** ENTRIES SHOWN follows **

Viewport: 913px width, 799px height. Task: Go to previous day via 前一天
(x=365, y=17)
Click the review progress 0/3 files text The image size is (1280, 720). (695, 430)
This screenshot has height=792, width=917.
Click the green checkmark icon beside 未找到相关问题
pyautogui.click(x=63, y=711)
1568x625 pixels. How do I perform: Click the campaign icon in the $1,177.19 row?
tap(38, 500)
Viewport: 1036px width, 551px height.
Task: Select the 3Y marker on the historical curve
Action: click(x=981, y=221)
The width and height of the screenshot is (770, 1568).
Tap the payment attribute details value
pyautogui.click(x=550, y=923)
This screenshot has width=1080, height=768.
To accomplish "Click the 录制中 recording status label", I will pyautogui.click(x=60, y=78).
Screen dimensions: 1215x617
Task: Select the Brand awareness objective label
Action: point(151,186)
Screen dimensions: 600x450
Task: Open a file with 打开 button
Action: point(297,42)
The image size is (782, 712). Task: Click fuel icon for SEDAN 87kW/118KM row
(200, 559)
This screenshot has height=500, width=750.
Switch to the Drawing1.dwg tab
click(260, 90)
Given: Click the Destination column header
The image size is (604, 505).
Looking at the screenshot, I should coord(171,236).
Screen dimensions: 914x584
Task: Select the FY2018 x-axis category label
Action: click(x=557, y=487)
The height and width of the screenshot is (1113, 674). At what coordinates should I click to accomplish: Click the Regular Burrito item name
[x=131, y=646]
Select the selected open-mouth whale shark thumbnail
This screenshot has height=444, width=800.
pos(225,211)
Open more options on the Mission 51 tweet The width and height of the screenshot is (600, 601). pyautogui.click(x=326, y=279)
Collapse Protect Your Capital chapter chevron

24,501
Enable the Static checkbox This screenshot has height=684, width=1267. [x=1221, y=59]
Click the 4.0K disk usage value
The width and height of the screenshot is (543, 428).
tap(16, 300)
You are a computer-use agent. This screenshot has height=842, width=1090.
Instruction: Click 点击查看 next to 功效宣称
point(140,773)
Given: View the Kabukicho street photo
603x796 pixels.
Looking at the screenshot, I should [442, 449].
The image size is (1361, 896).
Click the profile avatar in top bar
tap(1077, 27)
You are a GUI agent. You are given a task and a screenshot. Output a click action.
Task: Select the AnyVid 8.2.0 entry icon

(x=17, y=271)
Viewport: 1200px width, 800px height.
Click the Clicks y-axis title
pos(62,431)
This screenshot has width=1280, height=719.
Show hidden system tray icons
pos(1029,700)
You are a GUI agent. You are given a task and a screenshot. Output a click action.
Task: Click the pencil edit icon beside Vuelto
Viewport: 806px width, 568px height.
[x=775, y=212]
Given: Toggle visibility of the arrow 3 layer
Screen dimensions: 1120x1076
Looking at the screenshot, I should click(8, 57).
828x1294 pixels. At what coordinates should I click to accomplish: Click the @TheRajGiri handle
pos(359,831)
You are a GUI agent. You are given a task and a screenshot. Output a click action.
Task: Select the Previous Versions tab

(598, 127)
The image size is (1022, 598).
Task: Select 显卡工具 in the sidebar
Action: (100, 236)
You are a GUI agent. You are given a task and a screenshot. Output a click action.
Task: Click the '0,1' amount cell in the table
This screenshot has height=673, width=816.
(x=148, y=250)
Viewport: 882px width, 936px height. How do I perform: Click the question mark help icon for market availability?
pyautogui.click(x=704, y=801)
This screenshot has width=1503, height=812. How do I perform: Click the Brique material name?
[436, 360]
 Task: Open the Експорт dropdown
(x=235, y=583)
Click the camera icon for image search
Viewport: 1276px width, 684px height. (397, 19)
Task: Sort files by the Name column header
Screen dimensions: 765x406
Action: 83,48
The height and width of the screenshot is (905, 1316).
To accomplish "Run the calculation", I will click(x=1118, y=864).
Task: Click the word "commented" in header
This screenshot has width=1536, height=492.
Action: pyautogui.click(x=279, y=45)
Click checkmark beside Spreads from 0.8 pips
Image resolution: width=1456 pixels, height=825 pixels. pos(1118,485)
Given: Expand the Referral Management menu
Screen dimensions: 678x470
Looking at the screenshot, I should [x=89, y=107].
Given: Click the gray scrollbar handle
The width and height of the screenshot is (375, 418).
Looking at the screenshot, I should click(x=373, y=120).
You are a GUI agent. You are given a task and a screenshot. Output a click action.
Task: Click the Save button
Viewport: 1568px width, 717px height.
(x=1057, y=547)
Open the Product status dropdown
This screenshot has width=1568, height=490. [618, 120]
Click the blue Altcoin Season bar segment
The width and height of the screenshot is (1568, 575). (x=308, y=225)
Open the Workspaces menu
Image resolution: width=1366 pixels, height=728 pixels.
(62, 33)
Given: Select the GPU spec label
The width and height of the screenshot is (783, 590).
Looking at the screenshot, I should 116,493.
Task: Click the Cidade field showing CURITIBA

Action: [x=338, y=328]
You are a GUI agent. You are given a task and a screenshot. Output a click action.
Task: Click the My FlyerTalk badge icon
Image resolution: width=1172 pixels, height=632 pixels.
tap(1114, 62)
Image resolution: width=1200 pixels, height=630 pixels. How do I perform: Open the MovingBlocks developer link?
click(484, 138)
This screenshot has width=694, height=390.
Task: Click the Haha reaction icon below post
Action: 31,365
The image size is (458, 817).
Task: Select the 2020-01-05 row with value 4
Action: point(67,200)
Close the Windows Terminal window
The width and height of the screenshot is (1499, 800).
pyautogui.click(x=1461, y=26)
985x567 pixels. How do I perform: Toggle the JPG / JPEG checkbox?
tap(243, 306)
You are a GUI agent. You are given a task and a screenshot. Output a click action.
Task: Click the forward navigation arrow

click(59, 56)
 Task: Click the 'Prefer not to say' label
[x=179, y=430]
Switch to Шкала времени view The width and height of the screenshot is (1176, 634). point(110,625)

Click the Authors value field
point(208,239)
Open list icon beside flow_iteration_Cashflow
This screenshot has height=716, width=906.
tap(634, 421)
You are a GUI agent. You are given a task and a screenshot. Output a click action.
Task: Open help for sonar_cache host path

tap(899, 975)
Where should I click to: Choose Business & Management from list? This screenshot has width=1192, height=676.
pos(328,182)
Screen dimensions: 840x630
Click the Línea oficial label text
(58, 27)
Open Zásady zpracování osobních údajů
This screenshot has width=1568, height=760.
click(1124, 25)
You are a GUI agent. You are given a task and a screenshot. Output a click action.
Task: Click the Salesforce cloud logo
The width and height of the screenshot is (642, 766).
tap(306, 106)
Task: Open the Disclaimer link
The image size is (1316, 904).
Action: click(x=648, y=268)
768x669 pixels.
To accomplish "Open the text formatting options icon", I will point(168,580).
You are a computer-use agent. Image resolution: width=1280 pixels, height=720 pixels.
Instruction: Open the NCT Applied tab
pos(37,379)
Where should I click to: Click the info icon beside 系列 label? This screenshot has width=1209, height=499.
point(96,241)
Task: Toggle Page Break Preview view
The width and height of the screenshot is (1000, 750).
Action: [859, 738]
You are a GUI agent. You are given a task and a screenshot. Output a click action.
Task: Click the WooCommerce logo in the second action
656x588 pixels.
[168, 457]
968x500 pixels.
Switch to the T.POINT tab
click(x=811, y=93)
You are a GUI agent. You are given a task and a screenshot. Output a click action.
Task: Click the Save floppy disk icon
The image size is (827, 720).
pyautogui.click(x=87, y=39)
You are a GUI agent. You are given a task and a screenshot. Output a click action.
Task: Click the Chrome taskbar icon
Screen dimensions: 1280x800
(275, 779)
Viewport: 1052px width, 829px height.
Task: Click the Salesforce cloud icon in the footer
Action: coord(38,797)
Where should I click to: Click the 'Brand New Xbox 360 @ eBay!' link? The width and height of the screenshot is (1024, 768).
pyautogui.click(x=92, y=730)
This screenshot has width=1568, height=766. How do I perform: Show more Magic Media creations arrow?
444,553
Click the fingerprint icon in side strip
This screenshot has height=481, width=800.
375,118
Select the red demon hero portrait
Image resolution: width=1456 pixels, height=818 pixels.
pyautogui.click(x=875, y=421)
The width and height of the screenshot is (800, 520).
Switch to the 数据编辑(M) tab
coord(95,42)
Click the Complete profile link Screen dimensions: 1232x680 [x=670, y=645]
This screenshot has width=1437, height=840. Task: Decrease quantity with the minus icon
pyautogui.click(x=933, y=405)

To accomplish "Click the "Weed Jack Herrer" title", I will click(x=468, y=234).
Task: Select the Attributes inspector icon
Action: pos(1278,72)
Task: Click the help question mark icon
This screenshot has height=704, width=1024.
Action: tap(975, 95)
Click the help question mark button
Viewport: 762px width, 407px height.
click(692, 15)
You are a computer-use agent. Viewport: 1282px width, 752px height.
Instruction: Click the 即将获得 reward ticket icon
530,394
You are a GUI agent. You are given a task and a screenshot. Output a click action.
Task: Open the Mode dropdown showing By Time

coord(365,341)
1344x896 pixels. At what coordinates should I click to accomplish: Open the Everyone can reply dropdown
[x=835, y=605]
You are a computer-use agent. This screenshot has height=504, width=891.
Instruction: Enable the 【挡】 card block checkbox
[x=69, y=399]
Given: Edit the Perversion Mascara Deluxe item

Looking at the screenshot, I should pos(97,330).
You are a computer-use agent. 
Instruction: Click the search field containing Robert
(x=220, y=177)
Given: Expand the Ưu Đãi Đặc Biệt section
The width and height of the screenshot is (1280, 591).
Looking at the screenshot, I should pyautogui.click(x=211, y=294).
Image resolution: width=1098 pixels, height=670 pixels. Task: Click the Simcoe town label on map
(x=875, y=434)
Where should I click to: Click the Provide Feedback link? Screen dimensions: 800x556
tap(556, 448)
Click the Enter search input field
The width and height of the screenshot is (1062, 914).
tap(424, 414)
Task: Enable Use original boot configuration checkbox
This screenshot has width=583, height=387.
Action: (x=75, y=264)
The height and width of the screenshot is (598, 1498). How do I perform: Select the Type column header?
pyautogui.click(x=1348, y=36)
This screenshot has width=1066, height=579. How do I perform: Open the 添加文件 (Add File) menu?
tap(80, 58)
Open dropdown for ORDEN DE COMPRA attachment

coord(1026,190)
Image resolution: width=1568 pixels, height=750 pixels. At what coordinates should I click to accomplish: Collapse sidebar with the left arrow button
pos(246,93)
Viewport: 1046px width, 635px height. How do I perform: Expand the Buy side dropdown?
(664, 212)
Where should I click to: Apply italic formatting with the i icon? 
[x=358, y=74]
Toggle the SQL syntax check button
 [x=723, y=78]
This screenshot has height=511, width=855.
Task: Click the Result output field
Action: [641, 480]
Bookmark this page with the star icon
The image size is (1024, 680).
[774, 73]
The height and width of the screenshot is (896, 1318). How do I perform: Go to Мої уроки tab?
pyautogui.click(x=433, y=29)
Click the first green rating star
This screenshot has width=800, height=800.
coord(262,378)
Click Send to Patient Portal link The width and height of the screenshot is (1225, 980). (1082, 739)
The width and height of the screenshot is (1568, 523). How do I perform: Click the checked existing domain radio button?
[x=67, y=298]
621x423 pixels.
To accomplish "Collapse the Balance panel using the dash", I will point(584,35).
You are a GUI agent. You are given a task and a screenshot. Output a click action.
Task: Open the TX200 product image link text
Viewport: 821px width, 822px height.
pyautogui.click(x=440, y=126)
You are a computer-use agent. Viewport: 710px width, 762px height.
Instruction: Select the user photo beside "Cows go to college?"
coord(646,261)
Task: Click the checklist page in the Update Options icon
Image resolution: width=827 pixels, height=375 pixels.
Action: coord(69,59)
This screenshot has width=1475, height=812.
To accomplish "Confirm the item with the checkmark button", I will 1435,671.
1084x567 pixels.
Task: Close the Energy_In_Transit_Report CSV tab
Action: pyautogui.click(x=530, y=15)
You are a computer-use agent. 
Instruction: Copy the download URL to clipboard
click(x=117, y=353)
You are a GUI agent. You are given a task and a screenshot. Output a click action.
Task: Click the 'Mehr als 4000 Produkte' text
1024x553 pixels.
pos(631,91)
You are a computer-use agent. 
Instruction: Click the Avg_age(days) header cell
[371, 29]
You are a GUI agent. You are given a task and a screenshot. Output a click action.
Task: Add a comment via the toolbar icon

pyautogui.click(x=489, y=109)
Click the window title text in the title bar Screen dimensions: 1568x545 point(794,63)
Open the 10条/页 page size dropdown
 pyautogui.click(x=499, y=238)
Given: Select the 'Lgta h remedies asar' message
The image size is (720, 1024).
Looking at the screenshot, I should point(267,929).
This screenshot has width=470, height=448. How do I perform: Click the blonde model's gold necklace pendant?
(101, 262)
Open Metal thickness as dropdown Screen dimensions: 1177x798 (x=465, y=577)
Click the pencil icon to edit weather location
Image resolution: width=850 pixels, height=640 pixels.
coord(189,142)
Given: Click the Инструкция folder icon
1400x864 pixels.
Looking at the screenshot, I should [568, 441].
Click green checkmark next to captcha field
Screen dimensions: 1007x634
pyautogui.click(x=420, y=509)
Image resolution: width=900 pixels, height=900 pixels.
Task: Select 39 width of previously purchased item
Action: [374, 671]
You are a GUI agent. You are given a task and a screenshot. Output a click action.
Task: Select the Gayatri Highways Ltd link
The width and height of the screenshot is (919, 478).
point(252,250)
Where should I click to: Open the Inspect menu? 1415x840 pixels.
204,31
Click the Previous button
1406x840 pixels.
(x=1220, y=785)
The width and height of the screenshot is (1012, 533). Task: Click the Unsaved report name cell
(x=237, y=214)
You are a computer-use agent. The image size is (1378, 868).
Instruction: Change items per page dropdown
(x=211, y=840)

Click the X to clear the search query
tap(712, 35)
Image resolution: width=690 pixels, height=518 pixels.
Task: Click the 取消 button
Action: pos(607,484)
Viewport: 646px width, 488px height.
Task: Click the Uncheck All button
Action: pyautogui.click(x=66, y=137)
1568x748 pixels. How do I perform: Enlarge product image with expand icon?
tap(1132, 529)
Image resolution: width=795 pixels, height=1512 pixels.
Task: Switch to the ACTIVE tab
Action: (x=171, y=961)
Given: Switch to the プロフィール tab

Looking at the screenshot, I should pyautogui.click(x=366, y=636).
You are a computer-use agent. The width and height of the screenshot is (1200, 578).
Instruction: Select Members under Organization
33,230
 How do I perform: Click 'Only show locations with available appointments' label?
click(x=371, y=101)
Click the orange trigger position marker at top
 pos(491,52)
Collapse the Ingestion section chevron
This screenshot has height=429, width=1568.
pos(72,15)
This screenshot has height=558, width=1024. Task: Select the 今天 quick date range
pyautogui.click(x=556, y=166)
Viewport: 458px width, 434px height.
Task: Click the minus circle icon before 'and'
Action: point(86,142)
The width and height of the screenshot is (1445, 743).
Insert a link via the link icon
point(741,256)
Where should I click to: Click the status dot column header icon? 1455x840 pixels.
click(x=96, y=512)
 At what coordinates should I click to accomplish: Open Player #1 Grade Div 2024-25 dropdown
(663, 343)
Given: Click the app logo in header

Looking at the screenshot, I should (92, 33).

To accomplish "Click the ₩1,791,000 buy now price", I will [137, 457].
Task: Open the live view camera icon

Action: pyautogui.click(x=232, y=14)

** End of ENTRIES SHOWN **

WORK TO BE COMPLETED: What lines above contain the word "window"? Return each such line.

TASK OUTPUT:
Close the Windows Terminal window
Click the window title text in the title bar Screen dimensions: 1568x545 point(794,63)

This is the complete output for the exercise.